Insgesamt elf Personen rücken während zweier Tage näher zusammen oder werden sogar im Netz des Geschehens miteinander verknüpft. Elf Leben, auf unterschiedliche Weise in ungünstigen Gleisen festgefahren. Sie alle bekommen einen Einschnitt verpasst, werden neu ausgerichtet und angekurbelt durch einen einzigen Schritt – ins Leere. Denn dass Manu springen wird, erfährt der Leser gleich zu Beginn des Romans. Wie bei einem Krimi, der schon auf der ersten Seite den Täter offenbart, um daraufhin das Warten auf die Tat und deren Hintergründe zu beleuchten.

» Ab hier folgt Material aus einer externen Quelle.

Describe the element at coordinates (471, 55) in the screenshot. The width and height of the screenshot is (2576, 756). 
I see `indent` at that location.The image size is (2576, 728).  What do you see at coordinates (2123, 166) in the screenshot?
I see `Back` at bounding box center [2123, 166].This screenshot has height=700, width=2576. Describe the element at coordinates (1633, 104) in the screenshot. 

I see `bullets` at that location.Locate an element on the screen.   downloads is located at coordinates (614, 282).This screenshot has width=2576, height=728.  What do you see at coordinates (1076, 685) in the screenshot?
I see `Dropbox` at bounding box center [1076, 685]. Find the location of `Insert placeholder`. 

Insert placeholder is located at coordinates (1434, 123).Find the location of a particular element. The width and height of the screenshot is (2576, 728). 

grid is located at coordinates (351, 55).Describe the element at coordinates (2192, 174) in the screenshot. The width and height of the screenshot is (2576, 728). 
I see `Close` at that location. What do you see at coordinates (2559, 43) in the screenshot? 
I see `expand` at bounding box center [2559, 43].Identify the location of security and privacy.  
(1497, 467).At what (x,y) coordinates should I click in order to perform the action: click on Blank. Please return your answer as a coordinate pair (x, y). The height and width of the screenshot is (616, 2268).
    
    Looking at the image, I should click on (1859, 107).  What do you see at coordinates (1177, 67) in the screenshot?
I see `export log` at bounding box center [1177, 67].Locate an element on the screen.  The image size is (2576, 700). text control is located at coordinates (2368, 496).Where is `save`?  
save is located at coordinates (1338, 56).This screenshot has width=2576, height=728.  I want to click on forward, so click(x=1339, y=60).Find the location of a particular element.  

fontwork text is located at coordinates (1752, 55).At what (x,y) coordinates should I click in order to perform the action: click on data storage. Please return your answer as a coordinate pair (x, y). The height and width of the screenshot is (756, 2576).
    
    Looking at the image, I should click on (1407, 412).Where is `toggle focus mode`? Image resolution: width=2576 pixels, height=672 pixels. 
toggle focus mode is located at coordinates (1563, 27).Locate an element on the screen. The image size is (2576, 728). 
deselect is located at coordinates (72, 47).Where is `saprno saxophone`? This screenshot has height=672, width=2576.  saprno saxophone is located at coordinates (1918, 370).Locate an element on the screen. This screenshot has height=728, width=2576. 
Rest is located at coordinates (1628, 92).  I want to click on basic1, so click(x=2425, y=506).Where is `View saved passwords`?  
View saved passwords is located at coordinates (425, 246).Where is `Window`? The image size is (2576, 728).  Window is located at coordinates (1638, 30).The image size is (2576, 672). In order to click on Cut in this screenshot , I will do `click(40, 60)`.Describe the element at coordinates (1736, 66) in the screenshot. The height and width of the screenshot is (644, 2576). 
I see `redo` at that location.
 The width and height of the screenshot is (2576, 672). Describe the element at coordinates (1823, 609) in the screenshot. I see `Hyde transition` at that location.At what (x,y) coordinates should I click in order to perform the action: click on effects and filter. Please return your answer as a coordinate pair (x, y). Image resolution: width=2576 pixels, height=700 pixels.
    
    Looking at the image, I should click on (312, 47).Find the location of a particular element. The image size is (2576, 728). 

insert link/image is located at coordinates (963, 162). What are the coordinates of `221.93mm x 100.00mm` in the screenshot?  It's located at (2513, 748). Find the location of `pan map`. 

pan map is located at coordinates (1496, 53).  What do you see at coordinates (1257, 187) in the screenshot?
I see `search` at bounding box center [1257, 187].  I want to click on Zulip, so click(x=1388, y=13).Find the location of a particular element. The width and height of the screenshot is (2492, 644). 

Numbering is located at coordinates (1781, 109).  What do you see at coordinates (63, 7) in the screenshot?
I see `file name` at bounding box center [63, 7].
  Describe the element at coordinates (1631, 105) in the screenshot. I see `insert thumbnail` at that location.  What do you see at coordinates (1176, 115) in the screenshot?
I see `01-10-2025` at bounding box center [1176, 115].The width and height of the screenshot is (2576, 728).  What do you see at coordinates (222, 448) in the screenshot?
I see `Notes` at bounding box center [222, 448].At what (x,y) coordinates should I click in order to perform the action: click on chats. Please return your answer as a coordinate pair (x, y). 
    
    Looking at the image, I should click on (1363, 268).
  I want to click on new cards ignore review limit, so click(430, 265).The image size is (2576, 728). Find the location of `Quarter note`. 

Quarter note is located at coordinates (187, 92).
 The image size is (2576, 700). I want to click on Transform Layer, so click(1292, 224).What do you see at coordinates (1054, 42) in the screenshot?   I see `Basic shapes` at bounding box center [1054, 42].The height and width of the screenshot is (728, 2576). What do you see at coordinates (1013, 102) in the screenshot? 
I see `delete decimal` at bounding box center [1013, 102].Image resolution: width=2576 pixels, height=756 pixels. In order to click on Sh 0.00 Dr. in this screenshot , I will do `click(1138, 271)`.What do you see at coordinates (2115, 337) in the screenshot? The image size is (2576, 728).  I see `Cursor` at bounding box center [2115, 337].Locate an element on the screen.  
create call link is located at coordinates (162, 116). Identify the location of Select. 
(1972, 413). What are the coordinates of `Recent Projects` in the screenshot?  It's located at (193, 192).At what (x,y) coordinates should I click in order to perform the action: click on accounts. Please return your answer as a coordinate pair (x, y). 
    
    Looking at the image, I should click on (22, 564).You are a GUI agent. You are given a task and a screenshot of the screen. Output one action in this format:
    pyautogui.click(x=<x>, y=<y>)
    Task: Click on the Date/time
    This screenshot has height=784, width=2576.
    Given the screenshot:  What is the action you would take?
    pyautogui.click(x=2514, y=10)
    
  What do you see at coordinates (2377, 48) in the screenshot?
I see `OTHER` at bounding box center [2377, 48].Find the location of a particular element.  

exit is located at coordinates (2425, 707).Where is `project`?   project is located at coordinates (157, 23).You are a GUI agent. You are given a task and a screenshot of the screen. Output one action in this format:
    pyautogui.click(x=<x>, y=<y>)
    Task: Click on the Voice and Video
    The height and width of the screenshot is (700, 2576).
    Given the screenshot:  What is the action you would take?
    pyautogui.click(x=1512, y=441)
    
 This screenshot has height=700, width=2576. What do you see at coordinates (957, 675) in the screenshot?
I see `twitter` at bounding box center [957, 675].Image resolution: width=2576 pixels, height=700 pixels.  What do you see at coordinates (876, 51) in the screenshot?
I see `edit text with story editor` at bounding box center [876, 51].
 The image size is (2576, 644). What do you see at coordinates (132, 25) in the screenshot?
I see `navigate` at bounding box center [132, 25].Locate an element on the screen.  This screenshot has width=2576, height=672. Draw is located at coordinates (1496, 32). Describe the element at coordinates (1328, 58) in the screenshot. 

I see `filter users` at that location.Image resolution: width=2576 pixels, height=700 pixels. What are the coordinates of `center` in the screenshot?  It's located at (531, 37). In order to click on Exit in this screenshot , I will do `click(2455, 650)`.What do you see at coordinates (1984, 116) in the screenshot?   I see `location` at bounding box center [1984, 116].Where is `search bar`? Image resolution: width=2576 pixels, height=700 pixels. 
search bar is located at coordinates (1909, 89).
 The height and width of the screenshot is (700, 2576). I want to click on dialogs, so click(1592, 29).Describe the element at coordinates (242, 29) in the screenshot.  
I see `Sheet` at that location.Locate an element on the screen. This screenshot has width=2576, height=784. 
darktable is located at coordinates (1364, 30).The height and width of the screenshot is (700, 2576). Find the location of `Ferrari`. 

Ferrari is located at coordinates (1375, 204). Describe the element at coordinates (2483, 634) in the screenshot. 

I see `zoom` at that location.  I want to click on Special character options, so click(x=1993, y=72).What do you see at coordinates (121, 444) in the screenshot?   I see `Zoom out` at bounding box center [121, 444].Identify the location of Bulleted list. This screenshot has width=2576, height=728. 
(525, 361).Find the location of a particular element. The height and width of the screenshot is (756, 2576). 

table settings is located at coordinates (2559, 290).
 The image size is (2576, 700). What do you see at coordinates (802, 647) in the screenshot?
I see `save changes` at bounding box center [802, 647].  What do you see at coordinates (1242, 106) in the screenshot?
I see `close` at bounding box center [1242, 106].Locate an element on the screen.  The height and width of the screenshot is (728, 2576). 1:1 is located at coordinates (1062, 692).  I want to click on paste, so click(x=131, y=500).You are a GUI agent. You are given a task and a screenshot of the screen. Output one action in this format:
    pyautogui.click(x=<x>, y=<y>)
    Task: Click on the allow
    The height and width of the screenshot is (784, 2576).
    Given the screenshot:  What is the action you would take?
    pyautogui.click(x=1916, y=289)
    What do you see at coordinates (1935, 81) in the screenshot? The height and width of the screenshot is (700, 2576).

In diesem Lichtkegel stehen Felix, Maren, Theres, Ernesto und die anderen sieben Hauptpersonen. Sie wissen noch nicht, welche Fäden sie mit dem Mädchen auf dem Dach und ihrer Entscheidung verbinden. Schliesslich Manu selbst: eigentlich eine Lichtgestalt, die bedrohte Pflanzen auf teils kriminelle Art vor dem Untergang rettet, indem sie die Gewächse heimlich ausgräbt und ihnen eine neue Heimat verschafft. Eine Art Lebensretterin also, die aber ihr eigenes beenden wird.
Die Autorin fertigt ein Geflecht aus diesen Leben, wobei manches schon sehr an den Haaren herbeigezogen wirkt, etwa die Sache mit dem Hut. Sie breitet eine Fülle von unterschiedlichen Schicksalen und Lebensentscheidungen vor uns aus, wobei sie uns konfrontiert mit teils unglaubhaften Situationen, abstossend, erschreckend, auf jeden Fall facettenreich. Die Figuren sind ähnlich wie wir alle, stehen uns deshalb nahe und vermögen es, uns zu berühren.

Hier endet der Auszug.